Migrânea com Aura na Infância: Diagnóstico e Tratamento
MedEvo Simulado — Prova 2026
Enunciado
Letícia, 9 anos, é levada ao neuropediatra devido a crises de cefaleia pulsátil, bilateral, de forte intensidade, associadas a vômitos e prostração, com duração variando entre 2 e 6 horas. A mãe relata que, nos últimos três meses, a frequência aumentou para dois episódios por semana, resultando em faltas escolares frequentes e isolamento social durante os eventos. Além disso, a paciente descreve que, cerca de 20 minutos antes da dor começar, ela apresenta visão embaçada e uma sensação de "formigamento" que sobe do braço direito até a face, durando aproximadamente 30 minutos. O exame físico geral e o exame neurológico, incluindo a fundoscopia, encontram-se rigorosamente normais. Com base nos critérios diagnósticos e nas recomendações de manejo para a faixa etária, assinale a alternativa correta.
Alternativas
A) A ocorrência de aura sensitiva (parestesia ascendente) associada à cefaleia pulsátil obriga a realização imediata de Ressonância Magnética de crânio e angiorressonância para descartar malformações arteriovenosas ou síndrome de vasoconstrição.
B) Para o manejo agudo das crises nesta paciente, o uso de derivados da ergotamina, como a di-hidroergotamina, é a primeira escolha terapêutica recomendada devido à sua maior eficácia em crianças que apresentam aura típica.

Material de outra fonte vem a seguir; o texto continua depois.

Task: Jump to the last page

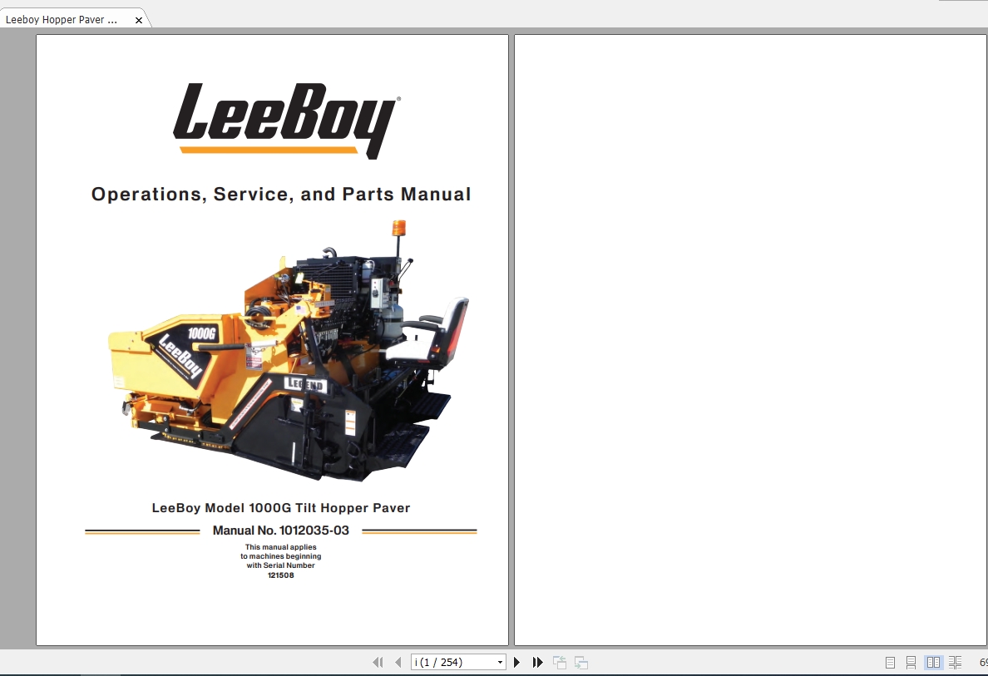Action: point(538,663)
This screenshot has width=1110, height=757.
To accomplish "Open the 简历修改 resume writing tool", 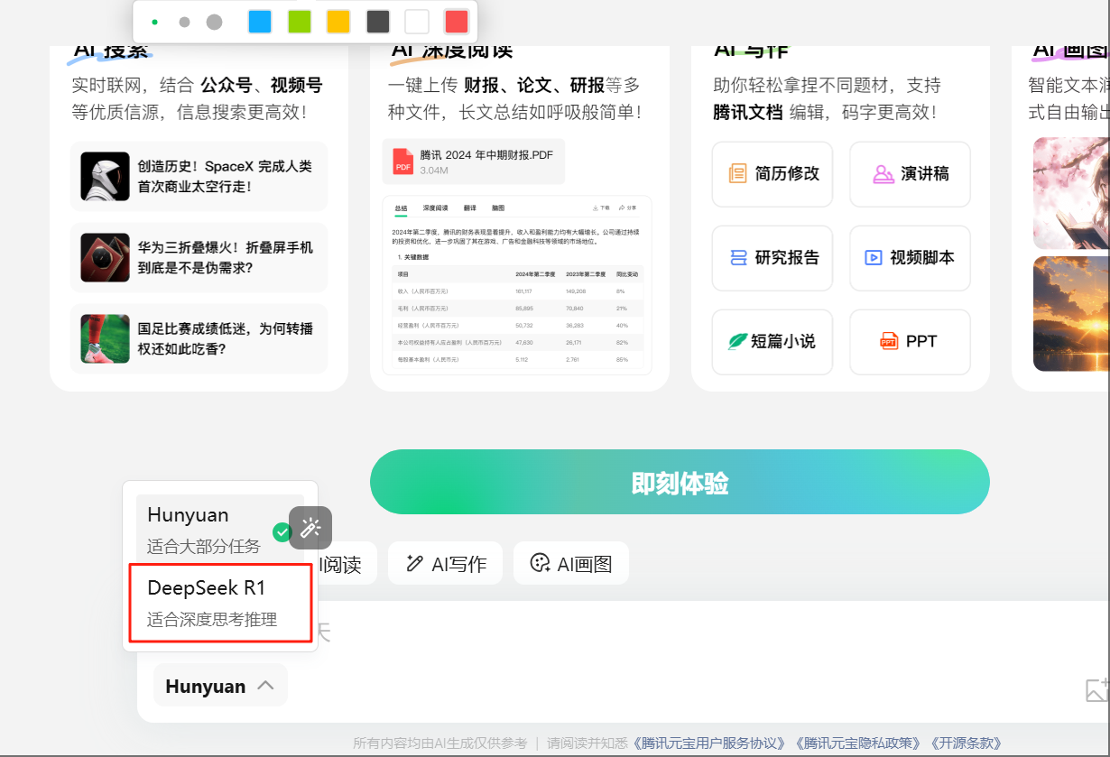I will coord(773,174).
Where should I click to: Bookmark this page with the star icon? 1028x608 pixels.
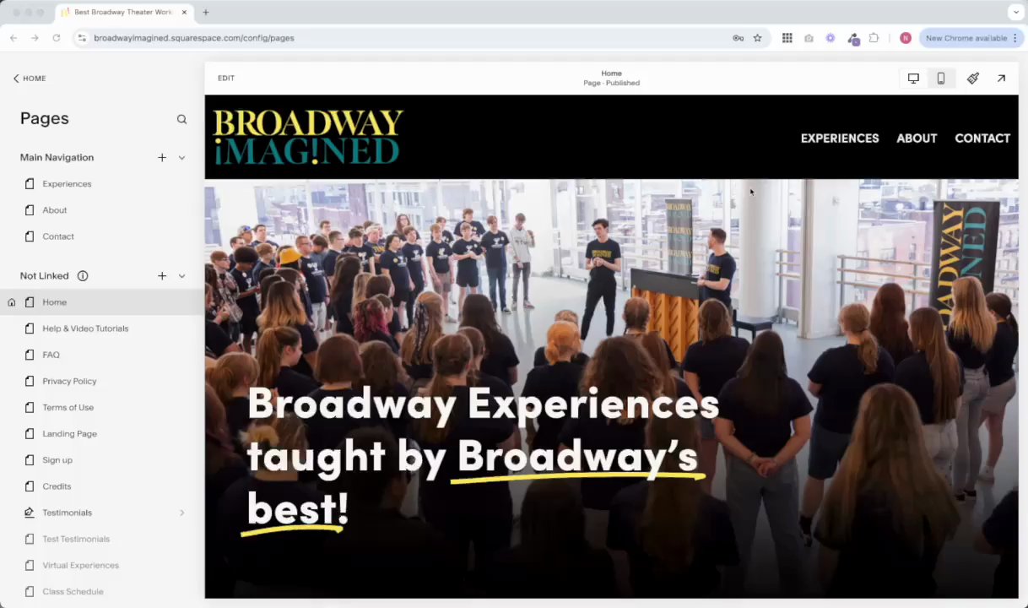(x=757, y=38)
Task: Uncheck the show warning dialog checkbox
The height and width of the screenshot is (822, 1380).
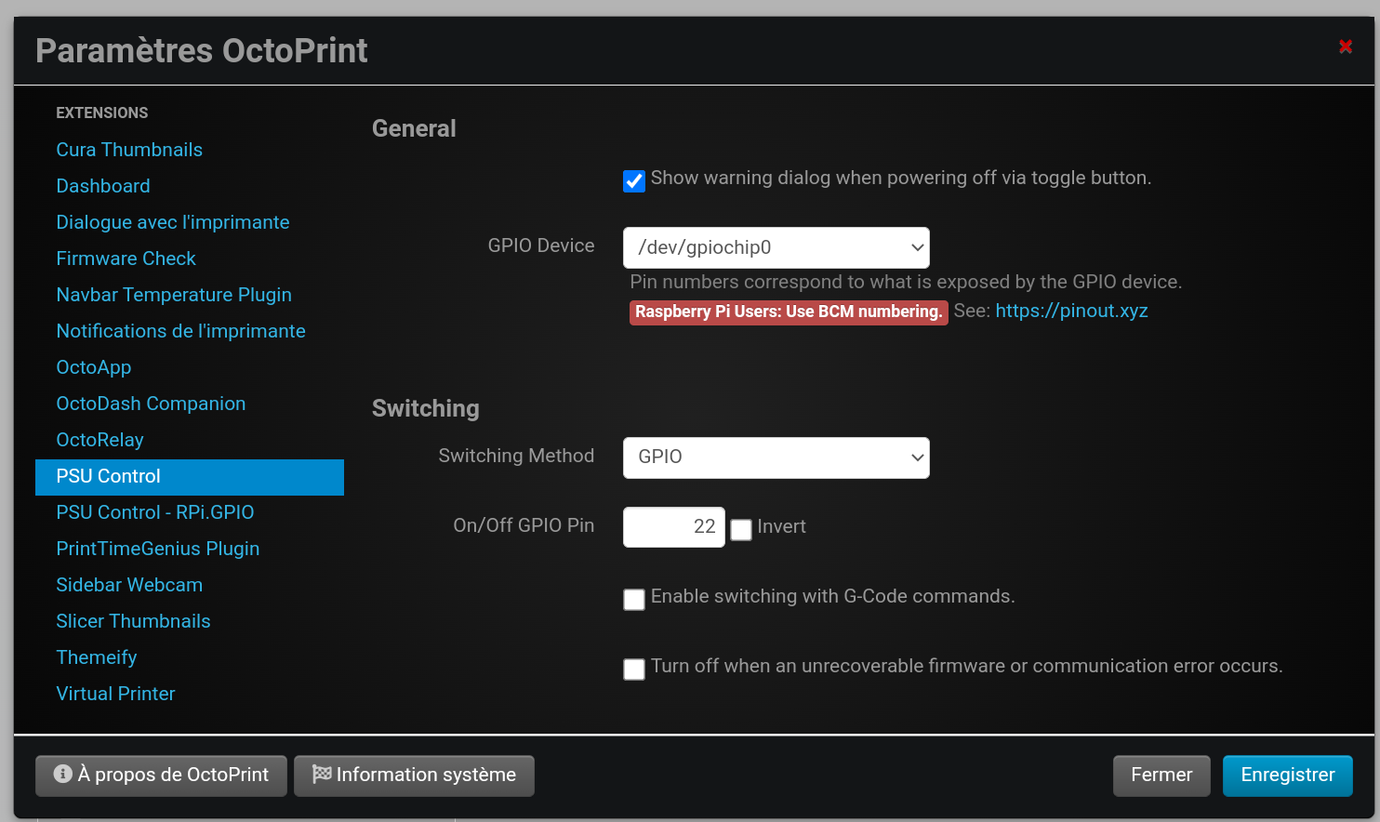Action: point(634,180)
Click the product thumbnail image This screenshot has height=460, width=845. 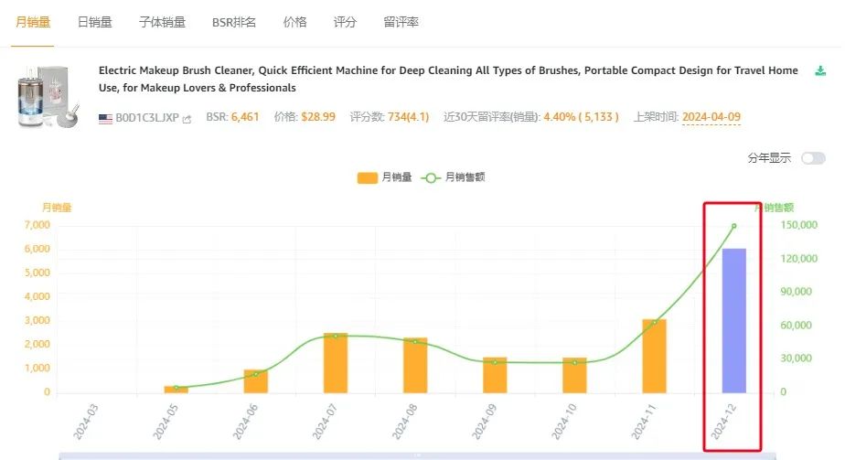47,97
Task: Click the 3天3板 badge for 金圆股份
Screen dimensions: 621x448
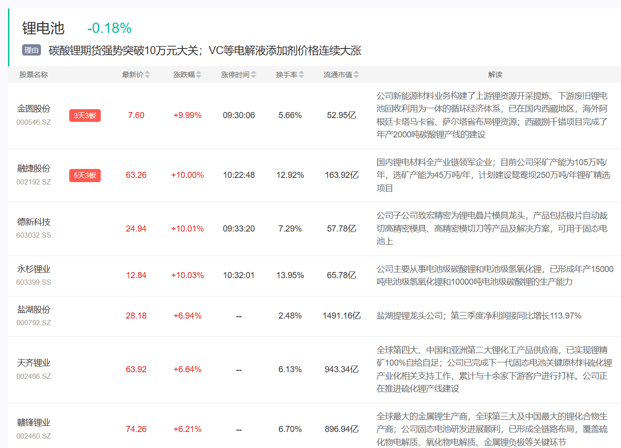Action: click(85, 116)
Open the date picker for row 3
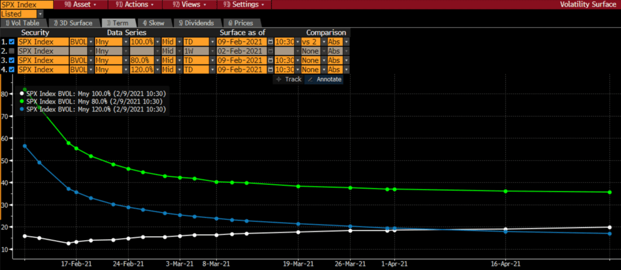Viewport: 621px width, 270px height. click(270, 60)
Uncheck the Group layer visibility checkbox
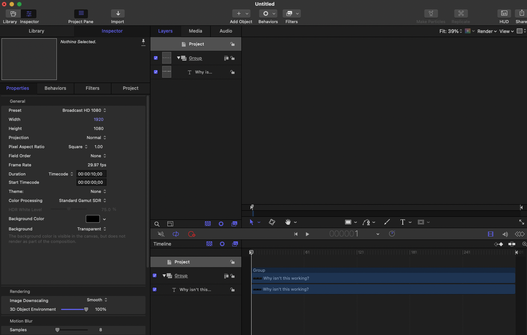The width and height of the screenshot is (527, 335). coord(156,58)
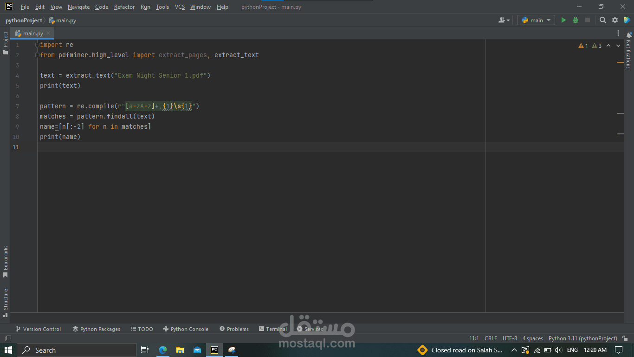Run the main configuration with green play icon

tap(563, 20)
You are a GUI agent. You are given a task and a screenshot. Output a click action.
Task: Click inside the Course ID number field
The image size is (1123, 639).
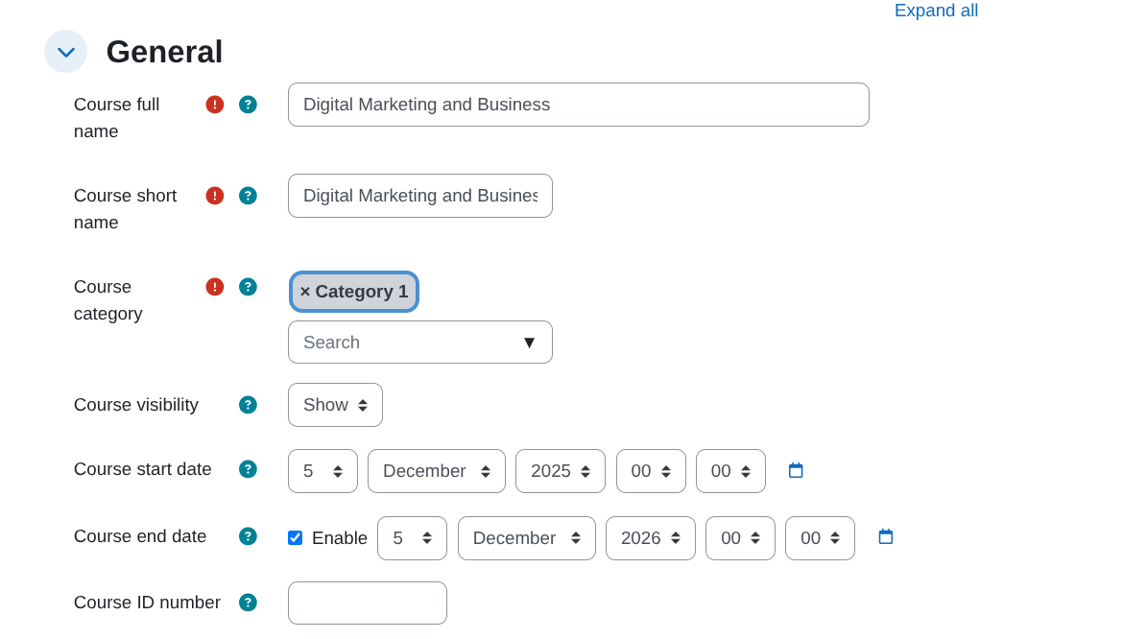click(367, 603)
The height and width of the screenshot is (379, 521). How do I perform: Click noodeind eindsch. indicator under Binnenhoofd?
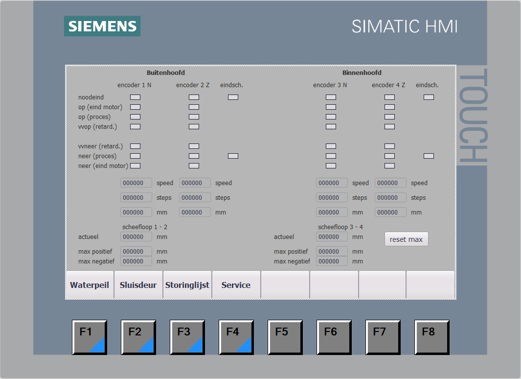[x=429, y=97]
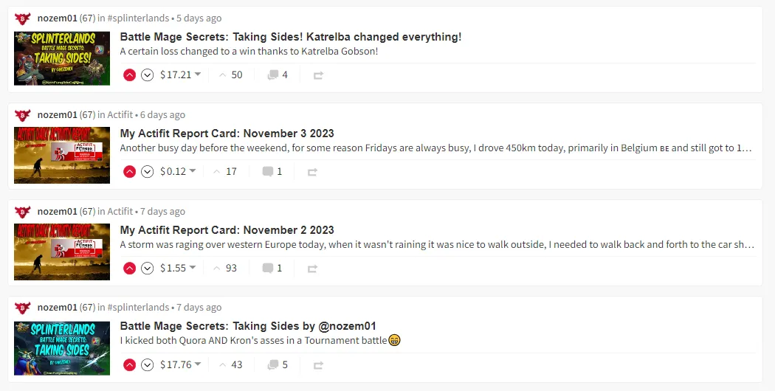Expand the $17.76 payout breakdown

click(x=180, y=364)
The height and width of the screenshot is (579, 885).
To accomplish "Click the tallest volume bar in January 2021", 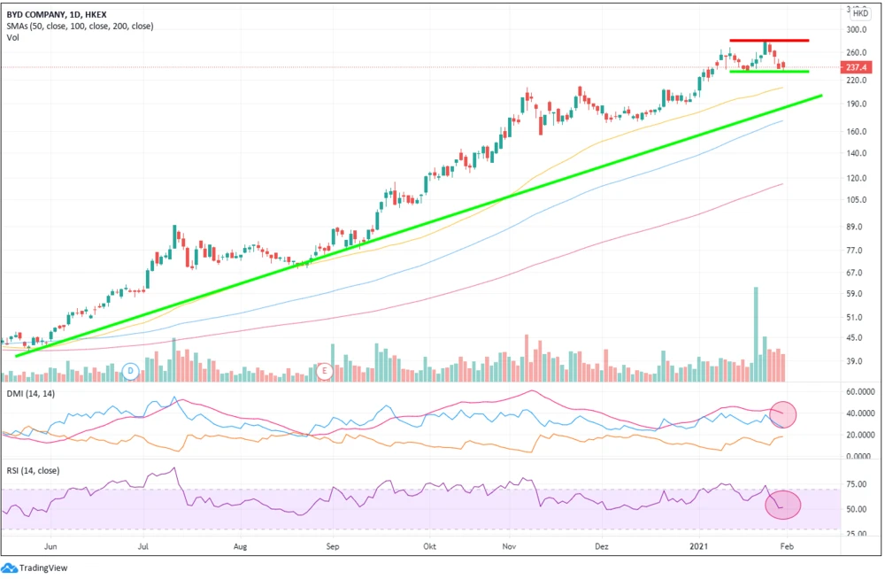I will click(756, 324).
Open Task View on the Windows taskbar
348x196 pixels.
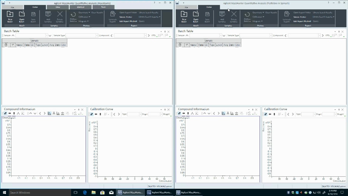point(75,193)
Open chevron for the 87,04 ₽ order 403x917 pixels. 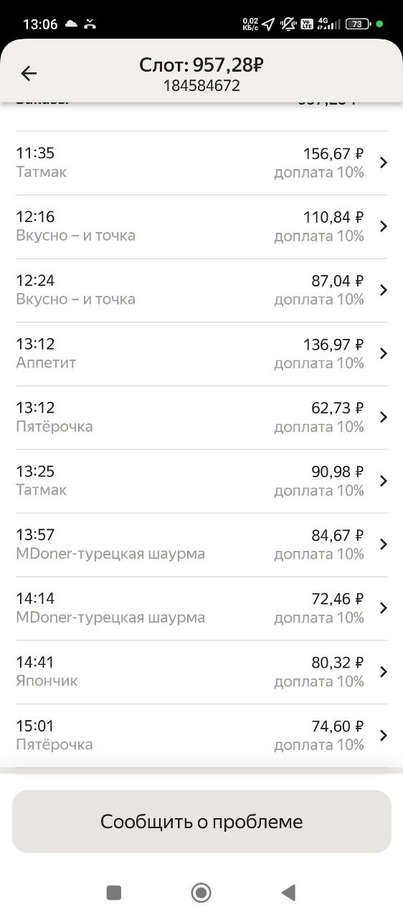coord(384,290)
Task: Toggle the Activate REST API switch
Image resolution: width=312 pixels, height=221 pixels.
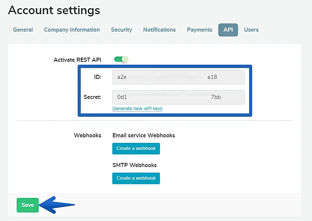Action: (121, 59)
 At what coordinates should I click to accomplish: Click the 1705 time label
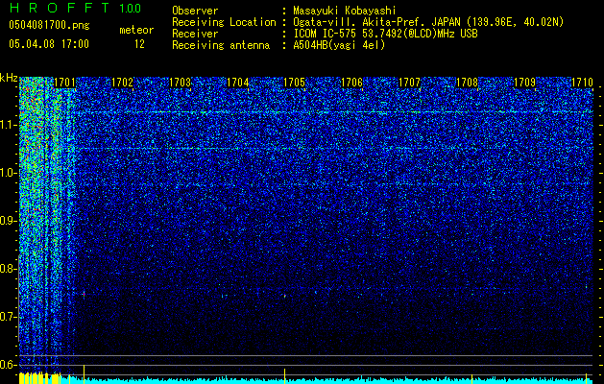coord(294,83)
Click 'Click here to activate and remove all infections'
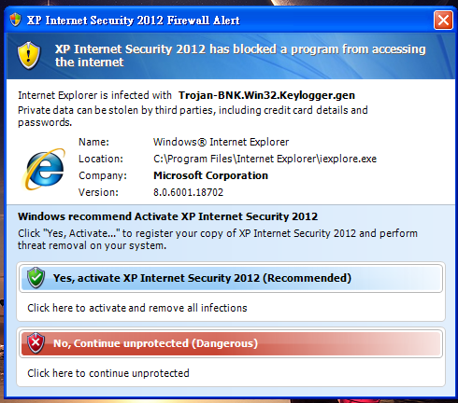The height and width of the screenshot is (403, 458). pos(137,308)
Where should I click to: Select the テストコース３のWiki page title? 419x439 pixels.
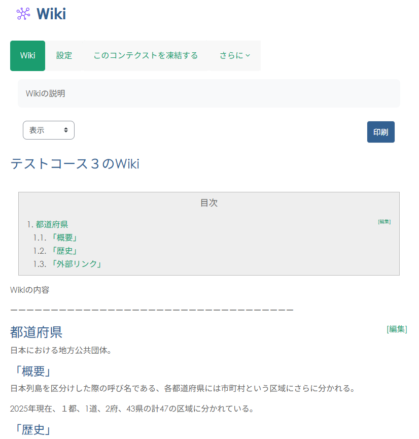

C) O quadro clínico descrito é compatível com cefaleia tensional episódica frequente, uma vez que a duração inferior a 4 horas e a localização bilateral são critérios de exclusão para o diagnóstico de migrânea na faixa etária pediátrica.
D) O diagnóstico é de migrânea com aura; a localização bilateral da dor em crianças é um achado frequente que não invalida o diagnóstico, e a frequência das crises com prejuízo funcional indica a necessidade de terapia profilática.